THE INPUT:
============================================================

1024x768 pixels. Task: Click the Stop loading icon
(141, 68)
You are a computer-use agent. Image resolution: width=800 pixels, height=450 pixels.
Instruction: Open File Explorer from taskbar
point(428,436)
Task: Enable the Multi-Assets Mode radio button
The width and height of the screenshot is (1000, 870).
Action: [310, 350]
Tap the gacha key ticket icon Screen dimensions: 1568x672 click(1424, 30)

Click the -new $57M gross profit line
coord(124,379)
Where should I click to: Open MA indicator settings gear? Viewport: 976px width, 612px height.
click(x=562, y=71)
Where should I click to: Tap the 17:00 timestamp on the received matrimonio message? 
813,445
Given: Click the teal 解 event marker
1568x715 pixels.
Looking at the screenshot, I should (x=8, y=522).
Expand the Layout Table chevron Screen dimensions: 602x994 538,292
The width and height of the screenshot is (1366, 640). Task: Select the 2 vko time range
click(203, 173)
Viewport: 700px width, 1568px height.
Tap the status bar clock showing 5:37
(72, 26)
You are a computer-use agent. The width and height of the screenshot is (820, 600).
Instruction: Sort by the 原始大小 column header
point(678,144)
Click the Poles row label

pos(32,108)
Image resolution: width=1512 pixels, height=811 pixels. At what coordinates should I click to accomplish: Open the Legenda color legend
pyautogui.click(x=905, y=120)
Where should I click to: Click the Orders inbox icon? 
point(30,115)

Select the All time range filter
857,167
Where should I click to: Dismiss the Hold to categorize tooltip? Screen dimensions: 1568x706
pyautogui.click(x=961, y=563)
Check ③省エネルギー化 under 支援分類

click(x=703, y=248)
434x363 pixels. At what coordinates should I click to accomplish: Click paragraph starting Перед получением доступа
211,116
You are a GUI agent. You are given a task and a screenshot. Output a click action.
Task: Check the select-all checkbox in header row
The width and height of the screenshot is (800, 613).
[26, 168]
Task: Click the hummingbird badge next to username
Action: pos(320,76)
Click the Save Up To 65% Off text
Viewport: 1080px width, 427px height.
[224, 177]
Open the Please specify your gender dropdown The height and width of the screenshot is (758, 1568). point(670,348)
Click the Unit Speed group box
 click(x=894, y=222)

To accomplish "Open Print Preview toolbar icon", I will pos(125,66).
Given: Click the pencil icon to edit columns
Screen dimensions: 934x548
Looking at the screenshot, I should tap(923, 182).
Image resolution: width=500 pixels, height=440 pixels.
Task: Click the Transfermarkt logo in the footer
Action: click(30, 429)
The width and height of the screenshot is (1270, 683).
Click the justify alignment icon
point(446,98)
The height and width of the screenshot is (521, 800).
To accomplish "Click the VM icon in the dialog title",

============================================================

REQUIREMENT: Make an exact copy of every line in the data.

EXERCISE ANSWER:
1024x768 pixels. Task: Click the Stop loading icon
(141, 68)
You are a computer-use agent. Image resolution: width=800 pixels, height=450 pixels.
Instruction: Open File Explorer from taskbar
point(428,436)
Task: Enable the Multi-Assets Mode radio button
The width and height of the screenshot is (1000, 870).
Action: [310, 350]
Tap the gacha key ticket icon Screen dimensions: 1568x672 click(1424, 30)

Click the -new $57M gross profit line
coord(124,379)
Where should I click to: Open MA indicator settings gear? Viewport: 976px width, 612px height.
click(x=562, y=71)
Where should I click to: Tap the 17:00 timestamp on the received matrimonio message? 
813,445
Given: Click the teal 解 event marker
1568x715 pixels.
Looking at the screenshot, I should (x=8, y=522).
Expand the Layout Table chevron Screen dimensions: 602x994 538,292
The width and height of the screenshot is (1366, 640). Task: Select the 2 vko time range
click(203, 173)
Viewport: 700px width, 1568px height.
Tap the status bar clock showing 5:37
(72, 26)
You are a computer-use agent. The width and height of the screenshot is (820, 600).
Instruction: Sort by the 原始大小 column header
point(678,144)
Click the Poles row label

pos(32,108)
Image resolution: width=1512 pixels, height=811 pixels. At what coordinates should I click to accomplish: Open the Legenda color legend
pyautogui.click(x=905, y=120)
Where should I click to: Click the Orders inbox icon? 
point(30,115)

Select the All time range filter
857,167
Where should I click to: Dismiss the Hold to categorize tooltip? Screen dimensions: 1568x706
pyautogui.click(x=961, y=563)
Check ③省エネルギー化 under 支援分類

click(x=703, y=248)
434x363 pixels. At what coordinates should I click to accomplish: Click paragraph starting Перед получением доступа
211,116
You are a GUI agent. You are given a task and a screenshot. Output a click action.
Task: Check the select-all checkbox in header row
The width and height of the screenshot is (800, 613).
[26, 168]
Task: Click the hummingbird badge next to username
Action: pos(320,76)
Click the Save Up To 65% Off text
Viewport: 1080px width, 427px height.
[224, 177]
Open the Please specify your gender dropdown The height and width of the screenshot is (758, 1568). point(670,348)
Click the Unit Speed group box
 click(x=894, y=222)

To accomplish "Open Print Preview toolbar icon", I will pos(125,66).
Given: Click the pencil icon to edit columns
Screen dimensions: 934x548
Looking at the screenshot, I should tap(923, 182).
Image resolution: width=500 pixels, height=440 pixels.
Task: Click the Transfermarkt logo in the footer
Action: click(30, 429)
The width and height of the screenshot is (1270, 683).
Click the justify alignment icon
point(446,98)
The height and width of the screenshot is (521, 800).
To accomplish "Click the VM icon in the dialog title",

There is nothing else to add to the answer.